Treatment providers are bracing for a possible outbreak at Baltimore’s clinics and among vulnerable communities of recovering drug addicts. Most of these people are 45 to 55 years old and suffer chronic health problems, providers say.

The virus has infected more than 8,200 people across Maryland and killed more than 200 of them, according to state figures. In addition, cases of COVID-19 have been reported at more than 90 nursing homes in Maryland. With the virus running rampant in Maryland, those who treat drug addiction in Baltimore are making difficult decisions to scale down services and protect their workers.

In East Baltimore, the nonprofit Charm City Care Connection reduced hours at its drop-in center, a site for clean needles. The Baltimore City Health Department also slashed hours of its needle-exchange program.

“People are having a much harder time getting clean syringes,” said Natanya Robinowitz, director of Charm City Care Connection. “People are just having to reuse multiple times or they’re having to share needles.”

Robinowitz worries these conditions could lead to an outbreak of hepatitis C or HIV.

Researchers have estimated 20,000 people in Baltimore are addicted to opioids, and the coronavirus has done little to disrupt the supply of heroin on the streets. A police commander and Drug Enforcement Administration spokesman both say the drug trade hasn’t slowed.

Col. Richard Worley, the city’s chief of patrol, said drug dealers are even seen wearing protective face masks and gloves.

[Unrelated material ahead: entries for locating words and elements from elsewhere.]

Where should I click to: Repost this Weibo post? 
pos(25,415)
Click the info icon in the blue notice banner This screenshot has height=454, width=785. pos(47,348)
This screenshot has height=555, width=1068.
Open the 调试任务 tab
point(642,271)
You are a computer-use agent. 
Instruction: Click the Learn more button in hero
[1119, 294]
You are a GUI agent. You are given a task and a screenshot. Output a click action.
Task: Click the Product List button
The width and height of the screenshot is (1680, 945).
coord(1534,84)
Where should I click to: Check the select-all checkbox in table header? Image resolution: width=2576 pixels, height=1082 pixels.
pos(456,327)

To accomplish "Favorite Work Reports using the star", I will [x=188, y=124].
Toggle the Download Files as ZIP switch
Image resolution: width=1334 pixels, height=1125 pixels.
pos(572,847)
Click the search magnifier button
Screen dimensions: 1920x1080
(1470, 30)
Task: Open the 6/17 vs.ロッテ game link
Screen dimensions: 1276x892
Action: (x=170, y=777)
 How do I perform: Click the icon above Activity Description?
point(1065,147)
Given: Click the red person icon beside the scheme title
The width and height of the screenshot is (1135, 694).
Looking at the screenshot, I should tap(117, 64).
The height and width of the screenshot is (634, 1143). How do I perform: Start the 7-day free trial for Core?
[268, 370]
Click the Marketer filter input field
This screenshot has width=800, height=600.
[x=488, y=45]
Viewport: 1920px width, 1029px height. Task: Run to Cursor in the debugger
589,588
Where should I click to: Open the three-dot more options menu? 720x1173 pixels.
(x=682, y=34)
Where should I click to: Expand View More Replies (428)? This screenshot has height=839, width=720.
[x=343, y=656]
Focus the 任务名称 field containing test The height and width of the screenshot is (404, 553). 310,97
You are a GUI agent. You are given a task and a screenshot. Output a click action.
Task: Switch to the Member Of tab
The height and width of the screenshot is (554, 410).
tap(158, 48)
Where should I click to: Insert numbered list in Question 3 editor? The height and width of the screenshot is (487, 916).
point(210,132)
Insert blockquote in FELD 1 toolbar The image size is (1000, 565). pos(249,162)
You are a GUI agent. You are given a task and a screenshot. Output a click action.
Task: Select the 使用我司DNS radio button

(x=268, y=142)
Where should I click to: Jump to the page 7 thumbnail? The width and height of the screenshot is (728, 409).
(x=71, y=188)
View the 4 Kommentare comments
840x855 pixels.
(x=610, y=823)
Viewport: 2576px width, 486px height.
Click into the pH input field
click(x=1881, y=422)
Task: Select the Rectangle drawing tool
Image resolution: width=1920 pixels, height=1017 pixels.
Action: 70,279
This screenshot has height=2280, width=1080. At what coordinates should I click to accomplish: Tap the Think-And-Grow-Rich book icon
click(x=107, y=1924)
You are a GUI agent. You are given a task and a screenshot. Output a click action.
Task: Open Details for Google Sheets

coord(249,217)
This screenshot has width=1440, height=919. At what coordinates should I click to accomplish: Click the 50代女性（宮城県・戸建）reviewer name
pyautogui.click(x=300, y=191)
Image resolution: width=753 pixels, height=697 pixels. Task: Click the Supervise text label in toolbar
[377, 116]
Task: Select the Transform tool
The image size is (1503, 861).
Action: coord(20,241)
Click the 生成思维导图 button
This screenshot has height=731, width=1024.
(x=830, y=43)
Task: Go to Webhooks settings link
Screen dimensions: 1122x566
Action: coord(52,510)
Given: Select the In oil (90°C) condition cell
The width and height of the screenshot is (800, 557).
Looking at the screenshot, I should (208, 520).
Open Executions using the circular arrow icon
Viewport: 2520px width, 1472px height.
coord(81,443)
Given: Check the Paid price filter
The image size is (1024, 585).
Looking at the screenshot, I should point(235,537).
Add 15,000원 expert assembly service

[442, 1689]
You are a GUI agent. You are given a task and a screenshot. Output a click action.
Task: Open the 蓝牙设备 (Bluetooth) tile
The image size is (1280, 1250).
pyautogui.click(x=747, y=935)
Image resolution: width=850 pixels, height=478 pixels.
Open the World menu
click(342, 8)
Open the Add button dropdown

Some drug treatment providers, however, notice signs the market may be changing. One heroin pill used to cost about $6 on the streets, said Dr. Yngvild Olsen, medical director for the Institutes for Behavior Resources Inc., which runs an addiction treatment center in Old Goucher.

“I had a patient last week tell me that heroin now is $2 to $3 a pill,” she said. “One of the big questions is, what is happening with the drug supply?”

Olsen said patients have told her the heroin is not just cheaper, but poorer quality and dirtier. In addition, the synthetic drug fentanyl — cheaper and more potent than heroin — had outpaced heroin on the streets, she said.

Before the outbreak, as many as 120 people visited her clinic in a day. Her patients were crushed when staff made the difficult decision to stop group sessions and try counseling by phone, another step toward social distancing.

“There has been significant concern that opioid treatment programs really could become hot spots for coronavirus," Olsen said.

On March 16, federal regulators handed down new guidelines to states allowing clinics to send recovering addicts home with enough medicine to last them 14 or 28 days. Maryland officials are following the guidance, a state spokesman said.

Previously, clinics gave out daily doses to new patients. Or patients had to spend long periods of time in treatment to qualify for take-home medicine.

“Programs across the city are really weighing: How do we balance the risk of COVID-19 transmission within our patient population?” Olsen said, “and also balancing the risk of having more medication, like methadone, out in the community.”

Methadone is dangerous for people without the tolerance of an opioid addiction; it could cause an overdose. The medicine also becomes dangerous if an addict is drinking alcohol or taking another prescription, say, Xanax. Methadone and Suboxone are smuggled into prisons and bought and sold on the streets. A 28-day supply could fetch as much as $2,000, said Williams, of Turning Point Clinic.

“There’s probably 10 times more addicts not in treatment,” he said. “That’s why the demand for the medication is so high.”

Some patients are selling their medicine or being robbed of it, Williams said, only to come back for more. Staff give such patients smaller doses more frequently, but person-to-person exchanges put everyone at risk.

“It becomes a tough choice, a real tough choice,” Williams said.